We decided to cancel our landing. We just didn’t feel like trudging through snow in the heavy waterproof gear. I’m sure we missed the experience of seeing the penguins a little more up close.
We did spot a giant petrel and a few other birds.
Chatting with friends later in the day, comments were all very favorable for the landing and watching the penguins. Watching the landings from our room and using our binoculars, we could see that there were just a whole lot of penguins. I asked an Expedition Team member how many were in this colony. The estimate was around 1,500.
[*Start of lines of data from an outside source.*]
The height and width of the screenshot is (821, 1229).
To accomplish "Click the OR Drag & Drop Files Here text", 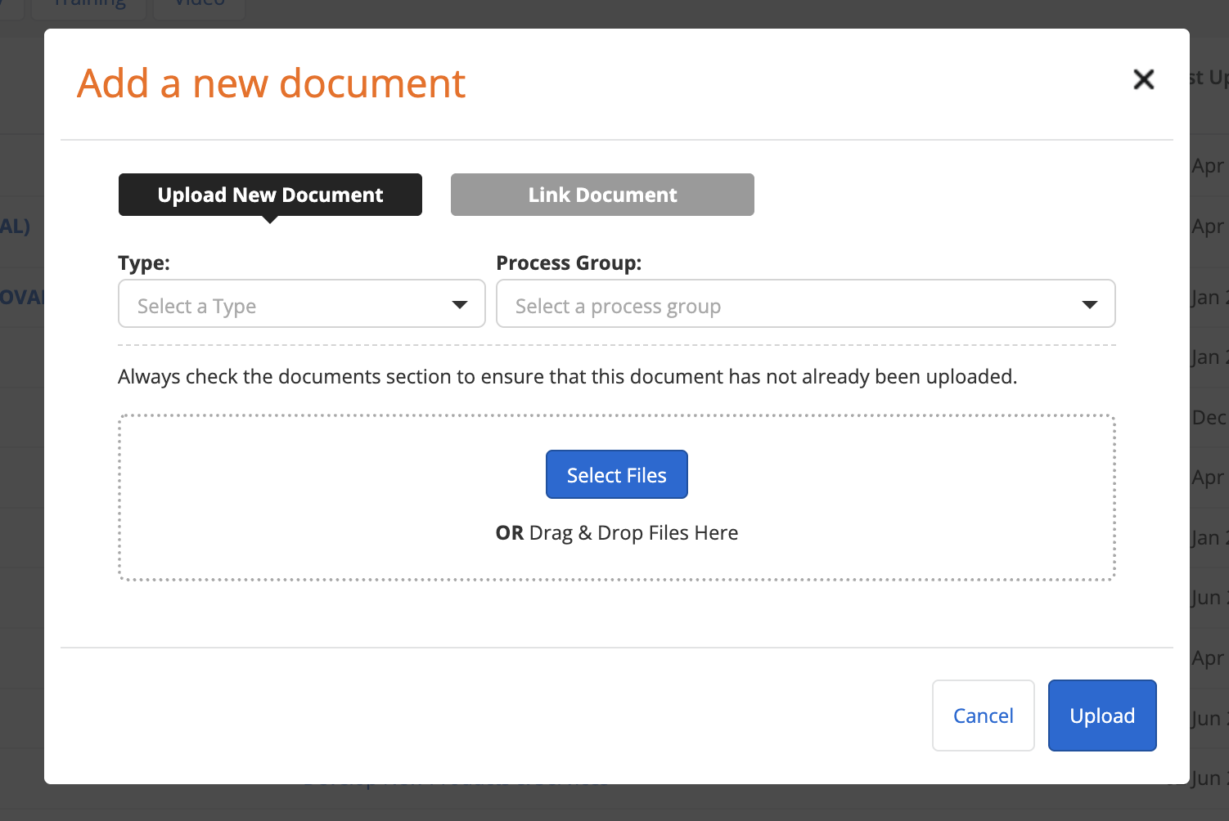I will coord(616,533).
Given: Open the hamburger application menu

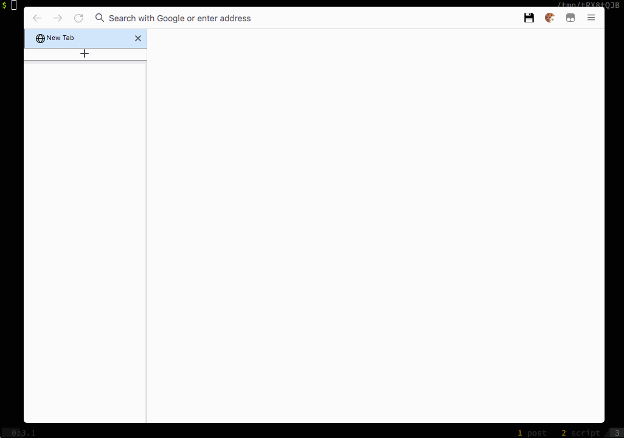Looking at the screenshot, I should (591, 18).
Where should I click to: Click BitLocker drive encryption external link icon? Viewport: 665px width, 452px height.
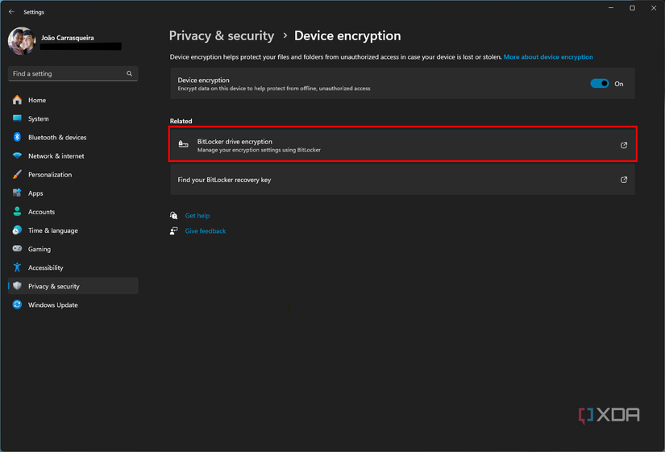pos(623,145)
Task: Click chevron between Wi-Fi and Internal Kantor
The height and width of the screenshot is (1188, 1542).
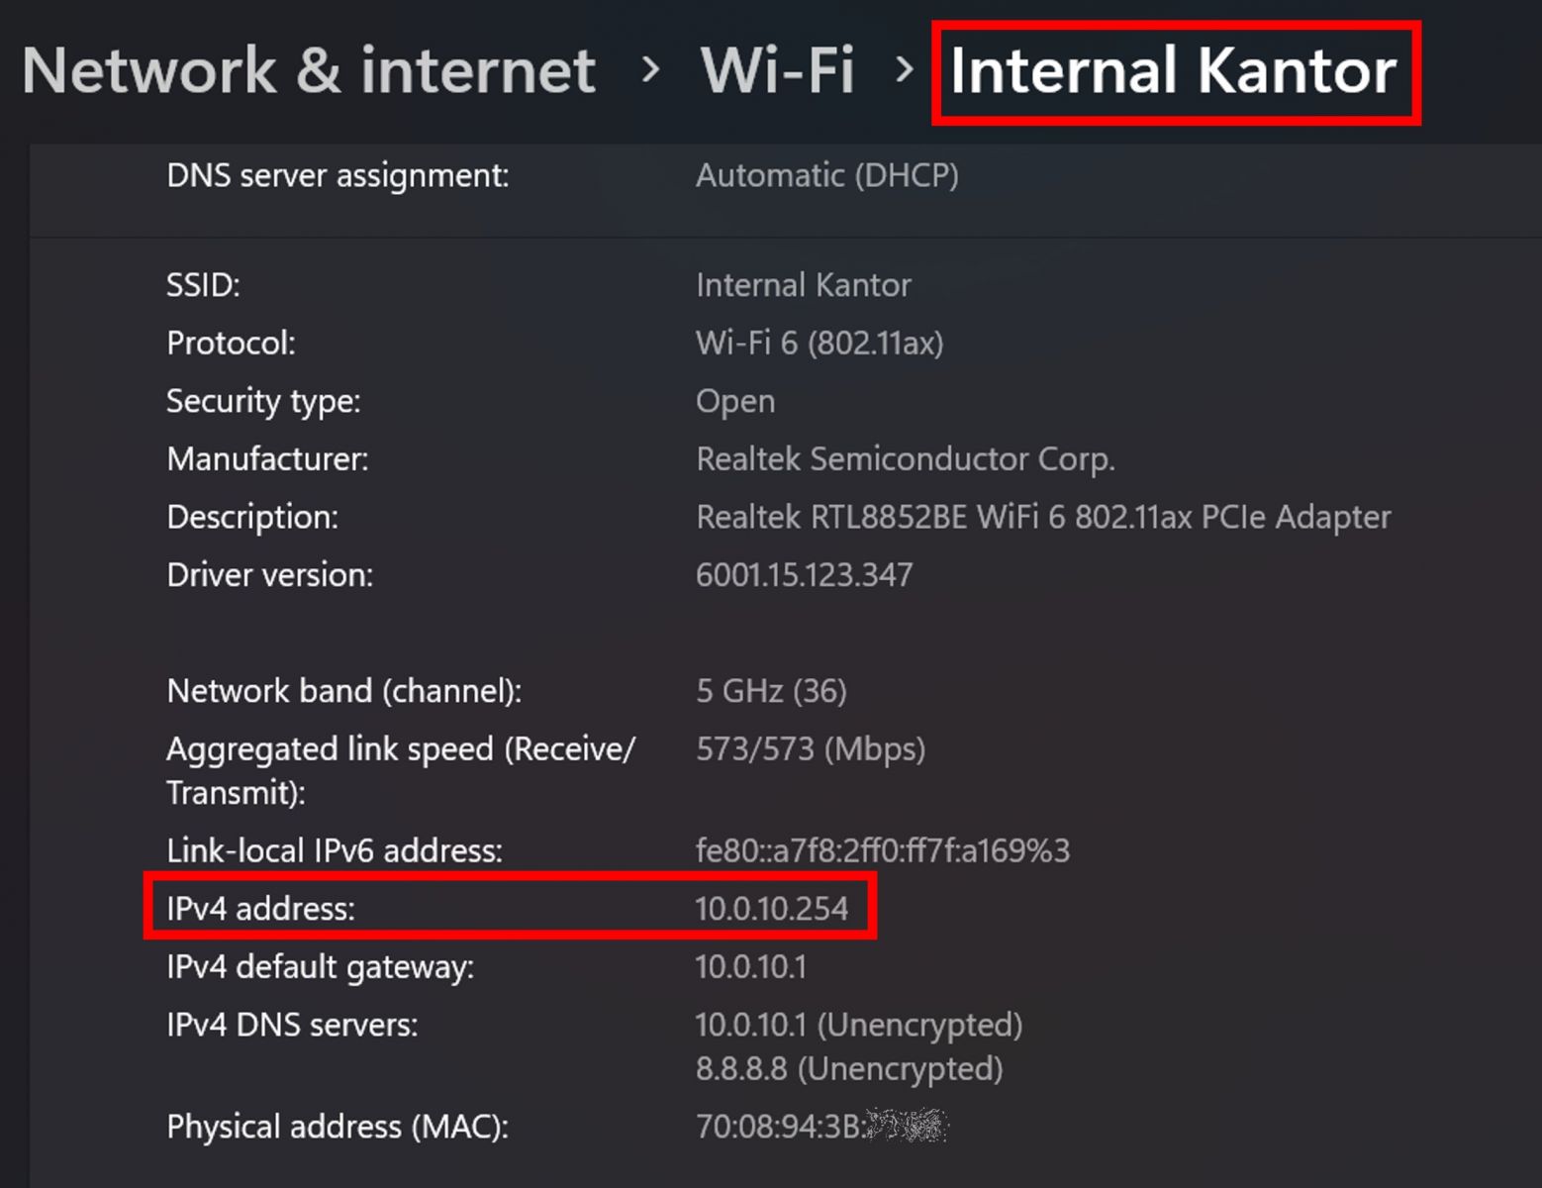Action: pos(904,70)
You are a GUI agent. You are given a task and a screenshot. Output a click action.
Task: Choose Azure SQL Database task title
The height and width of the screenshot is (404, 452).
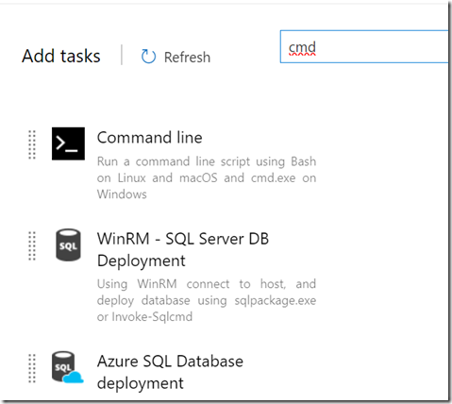[x=170, y=362]
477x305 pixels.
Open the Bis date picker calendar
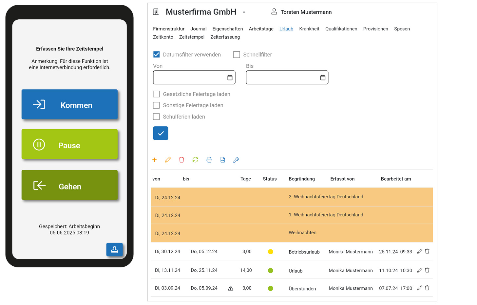click(323, 78)
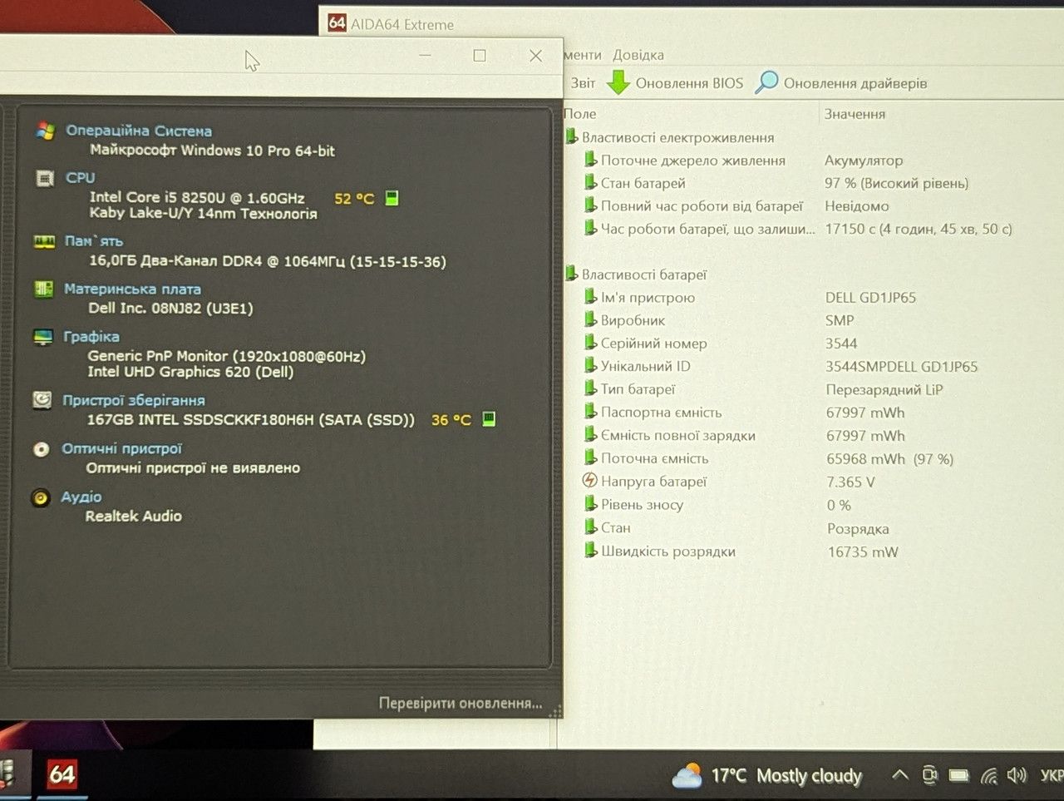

At the Daily Briefing, Pablo informed us that this evening we will be stopping near an area that still has sea ice. We’ve seen glaciers and the Tabular Ice that are huge chunks of ice that have calved off the ice shelf that covers Antarctica. We’ve seen Bergy Bits (small icebergs) and Growlers (mostly submerged – very dangerous) and Brash Ice (the much smaller pieces.) I had to do some research to find out the differences between these things. These are mostly freshwater ice. “Sea ice” is sea water that has frozen. Almost all of the sea ice melts in the summer. So, few expeditions get to see much of it. Sea Ice is critical to the environment.
Around 8:00 pm,
we are in Wilhelmina Bay and it is packed with sea ice. So beautiful! The
clouds part in the west and although we are still hours from sunset, it is a
similar effect, and it is just stunning.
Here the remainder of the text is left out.